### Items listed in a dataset
*-*-*

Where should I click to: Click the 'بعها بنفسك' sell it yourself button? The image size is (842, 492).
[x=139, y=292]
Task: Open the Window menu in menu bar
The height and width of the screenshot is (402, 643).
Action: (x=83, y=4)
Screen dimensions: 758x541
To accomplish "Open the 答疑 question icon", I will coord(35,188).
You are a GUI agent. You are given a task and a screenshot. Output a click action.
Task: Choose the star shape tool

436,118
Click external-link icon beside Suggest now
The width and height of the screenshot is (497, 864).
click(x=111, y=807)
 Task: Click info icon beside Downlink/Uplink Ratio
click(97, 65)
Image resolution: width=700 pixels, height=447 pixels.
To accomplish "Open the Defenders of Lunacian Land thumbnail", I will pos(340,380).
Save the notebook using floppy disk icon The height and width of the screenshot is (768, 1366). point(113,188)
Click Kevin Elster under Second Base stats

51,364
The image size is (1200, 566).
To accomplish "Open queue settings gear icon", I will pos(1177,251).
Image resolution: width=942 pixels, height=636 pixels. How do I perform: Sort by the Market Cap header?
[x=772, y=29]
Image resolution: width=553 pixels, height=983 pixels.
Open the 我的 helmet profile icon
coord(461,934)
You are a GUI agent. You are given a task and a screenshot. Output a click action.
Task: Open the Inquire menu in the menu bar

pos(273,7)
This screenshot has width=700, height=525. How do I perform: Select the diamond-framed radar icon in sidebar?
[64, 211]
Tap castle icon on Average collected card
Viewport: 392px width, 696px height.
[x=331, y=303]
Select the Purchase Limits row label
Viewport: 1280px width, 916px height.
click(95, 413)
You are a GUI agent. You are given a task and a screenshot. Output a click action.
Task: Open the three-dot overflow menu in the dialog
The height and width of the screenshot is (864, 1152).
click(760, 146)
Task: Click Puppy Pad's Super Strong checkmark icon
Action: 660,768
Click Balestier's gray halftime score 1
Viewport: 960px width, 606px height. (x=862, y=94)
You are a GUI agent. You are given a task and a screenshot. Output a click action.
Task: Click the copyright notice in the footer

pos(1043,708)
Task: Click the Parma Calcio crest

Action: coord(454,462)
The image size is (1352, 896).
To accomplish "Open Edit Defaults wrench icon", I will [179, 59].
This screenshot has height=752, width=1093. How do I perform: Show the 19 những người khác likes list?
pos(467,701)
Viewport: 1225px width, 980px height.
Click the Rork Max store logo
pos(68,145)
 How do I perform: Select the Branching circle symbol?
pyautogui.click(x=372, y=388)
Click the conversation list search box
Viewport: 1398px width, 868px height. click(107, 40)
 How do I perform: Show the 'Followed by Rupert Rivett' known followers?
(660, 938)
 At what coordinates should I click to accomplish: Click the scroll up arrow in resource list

*-*-*

### Task item
Reproduce the data shown above exactly, including every line.

### Exercise output
Where should I click to: Click the 'بعها بنفسك' sell it yourself button? The image size is (842, 492).
[x=139, y=292]
Task: Open the Window menu in menu bar
The height and width of the screenshot is (402, 643).
Action: (x=83, y=4)
Screen dimensions: 758x541
To accomplish "Open the 答疑 question icon", I will coord(35,188).
You are a GUI agent. You are given a task and a screenshot. Output a click action.
Task: Choose the star shape tool

436,118
Click external-link icon beside Suggest now
The width and height of the screenshot is (497, 864).
click(x=111, y=807)
 Task: Click info icon beside Downlink/Uplink Ratio
click(97, 65)
Image resolution: width=700 pixels, height=447 pixels.
To accomplish "Open the Defenders of Lunacian Land thumbnail", I will pos(340,380).
Save the notebook using floppy disk icon The height and width of the screenshot is (768, 1366). point(113,188)
Click Kevin Elster under Second Base stats

51,364
The image size is (1200, 566).
To accomplish "Open queue settings gear icon", I will pos(1177,251).
Image resolution: width=942 pixels, height=636 pixels. How do I perform: Sort by the Market Cap header?
[x=772, y=29]
Image resolution: width=553 pixels, height=983 pixels.
Open the 我的 helmet profile icon
coord(461,934)
You are a GUI agent. You are given a task and a screenshot. Output a click action.
Task: Open the Inquire menu in the menu bar

pos(273,7)
This screenshot has width=700, height=525. How do I perform: Select the diamond-framed radar icon in sidebar?
[64, 211]
Tap castle icon on Average collected card
Viewport: 392px width, 696px height.
[x=331, y=303]
Select the Purchase Limits row label
Viewport: 1280px width, 916px height.
click(95, 413)
You are a GUI agent. You are given a task and a screenshot. Output a click action.
Task: Open the three-dot overflow menu in the dialog
The height and width of the screenshot is (864, 1152).
click(760, 146)
Task: Click Puppy Pad's Super Strong checkmark icon
Action: 660,768
Click Balestier's gray halftime score 1
Viewport: 960px width, 606px height. (x=862, y=94)
You are a GUI agent. You are given a task and a screenshot. Output a click action.
Task: Click the copyright notice in the footer

pos(1043,708)
Task: Click the Parma Calcio crest

Action: coord(454,462)
The image size is (1352, 896).
To accomplish "Open Edit Defaults wrench icon", I will [179, 59].
This screenshot has height=752, width=1093. How do I perform: Show the 19 những người khác likes list?
pos(467,701)
Viewport: 1225px width, 980px height.
Click the Rork Max store logo
pos(68,145)
 How do I perform: Select the Branching circle symbol?
pyautogui.click(x=372, y=388)
Click the conversation list search box
Viewport: 1398px width, 868px height. click(107, 40)
 How do I perform: Show the 'Followed by Rupert Rivett' known followers?
(660, 938)
 At what coordinates should I click to accomplish: Click the scroll up arrow in resource list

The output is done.